DIY structural sandwich composite panels are not hard to make without needing vacuum pumps & infusion but it's definitely a conceptual leap for most - the same excuse just doesn't fly for the manufactures who can invest in the gear & skills to do it routinely. Just hire some boatbuilders! One thing about slide-in truck campers is they are relatively standardized at far as the basic dimensions so even just 2 building molds would cover the majority of the trucks - plus it's routine for boatbuilders to use expandable molds so some basic customization of camper size can can be done with the existing molds...

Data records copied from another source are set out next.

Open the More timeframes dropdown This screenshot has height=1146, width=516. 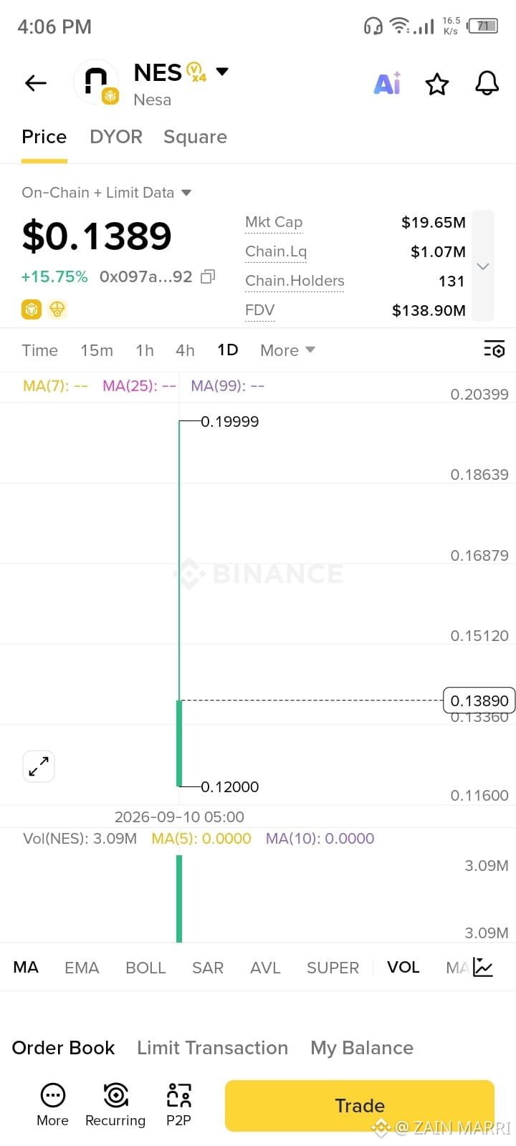coord(287,350)
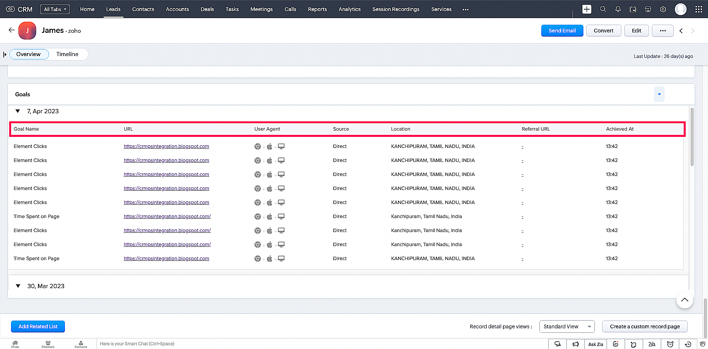Collapse the 30, Mar 2023 group

coord(18,286)
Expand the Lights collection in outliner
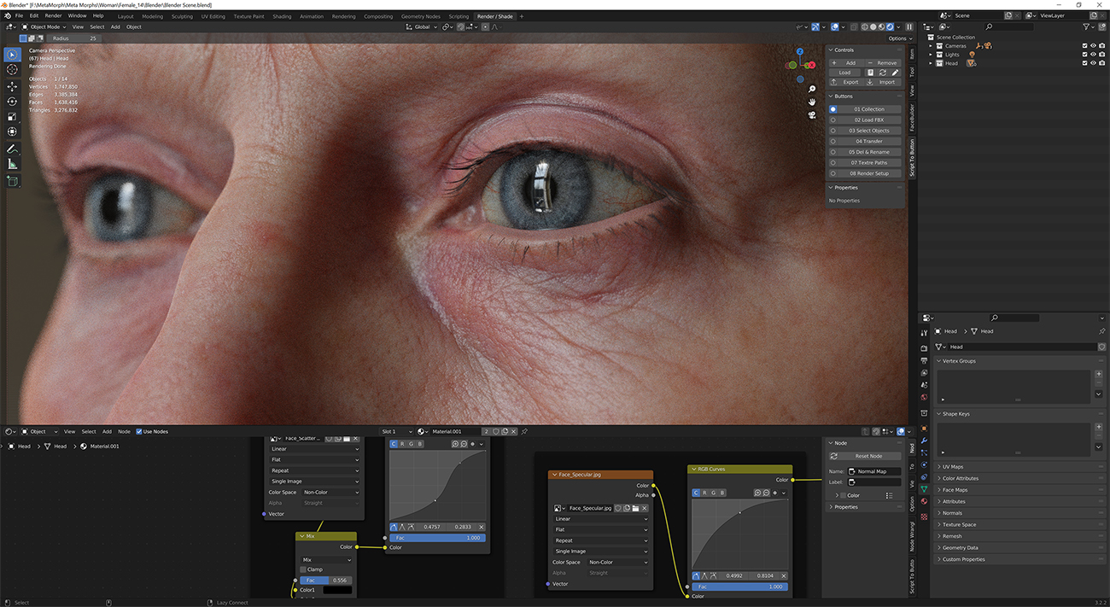 [932, 55]
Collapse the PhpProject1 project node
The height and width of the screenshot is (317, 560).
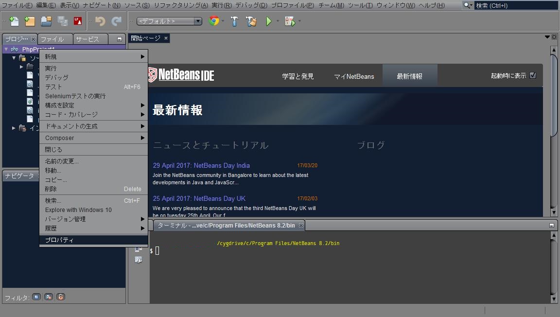[6, 49]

Marc @ XP camper is an interesting case - his construction is a true structural sandwich composite - but all the built-in furniture, high end appliances, systems & 75gal h20 & 27gal black h20 tanks really push the weight up. So I guess the truth is not enough people want a light weight camper since they will just fill the damn thing with crap till the truck groans anyway...He's certainly a bright spot in the camper building world.

Market wise the low hanging fruit would be a big enough composite camper for a Tacoma. Now that's a interesting design & engineering problem to sink your teeth into...but if successful it would certainly sell! Moe
 

IdaSHO

IDACAMPER
Condensation occurs when the surface is below the dew point. Surface temperatures of cold bridged areas can be far below the cabin temp. You can be at 70 dregees in a camper and have condensation or even ice. Glass and bridged aluminum are the worst offenders. Even minimally insulated wall areas are usually fine unless you get into truly arctic conditions as Moe described. Air exchange isn't needed if the insulation is good enough??? I just don't know what to say to that. Even if you could somehow keep the condensation from happening, the humidity level would be unbearable. This is why we wear goretex instead of down jackets with a plastic shell. If you are running a heater, and breathing you are also consuming oxygen.
I dont know what you are in such disagreement with. You quoted my entire post, and it contains everything you seem to reciting.

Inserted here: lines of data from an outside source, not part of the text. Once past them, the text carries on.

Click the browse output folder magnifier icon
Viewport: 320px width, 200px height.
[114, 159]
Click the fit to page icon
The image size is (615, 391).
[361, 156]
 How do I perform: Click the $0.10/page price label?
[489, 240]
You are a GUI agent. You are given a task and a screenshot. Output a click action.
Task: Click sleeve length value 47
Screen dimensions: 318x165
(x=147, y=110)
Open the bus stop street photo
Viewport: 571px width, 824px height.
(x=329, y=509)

Condensation requires moisture and the proper dew point.

Assuming you are using zero methods to get rid of the moisture, all you can work with is the dew point.

Dew point is the temperature at which the moisture in the air visibly forms into liquid.


My simple point is that by increasing the insulation value, you will reduce the chance of even getting to that dew point.

Is this incorrect??


Also, I never said air exchange wasnt needed. I thought I made that very clear. You even quoted it.

What I did say is that in many cases it isnt. How often do you open the door? How long do you stay within the cabin without leaving?

Even in North Idaho winters, we are rarely in our camper for more than 10 hrs without opening the door or hatch.

In my experience, simply opening the door for a brief period is enough to exchange plenty of air.

In sub zero temps, with a well insulated camper, 2-people, two dogs, for weeks at a time, we have zero condensation issues. A bit forms on the window frames, but that's it.
 

IdaSHO

IDACAMPER
You've gone a middle way in that a panel using XPS foam & ply skins - while lighter - is a long way from using a structural foam with enough compression & shear strength to make a true structural composite panel where the skins carry the majority of the load. I'm not saying your approach is inadequate in any way but it's much heavier than using structural foam -
It is a middle ground in some regards, no doubt.

Question though... in the same statement you say "while lighter" and "much heavier". So which is it?

I went XPS due to a lot of reasons. One of the biggest is R-value per inch. What are you referring to as "structural" foam? How does it compare thermally?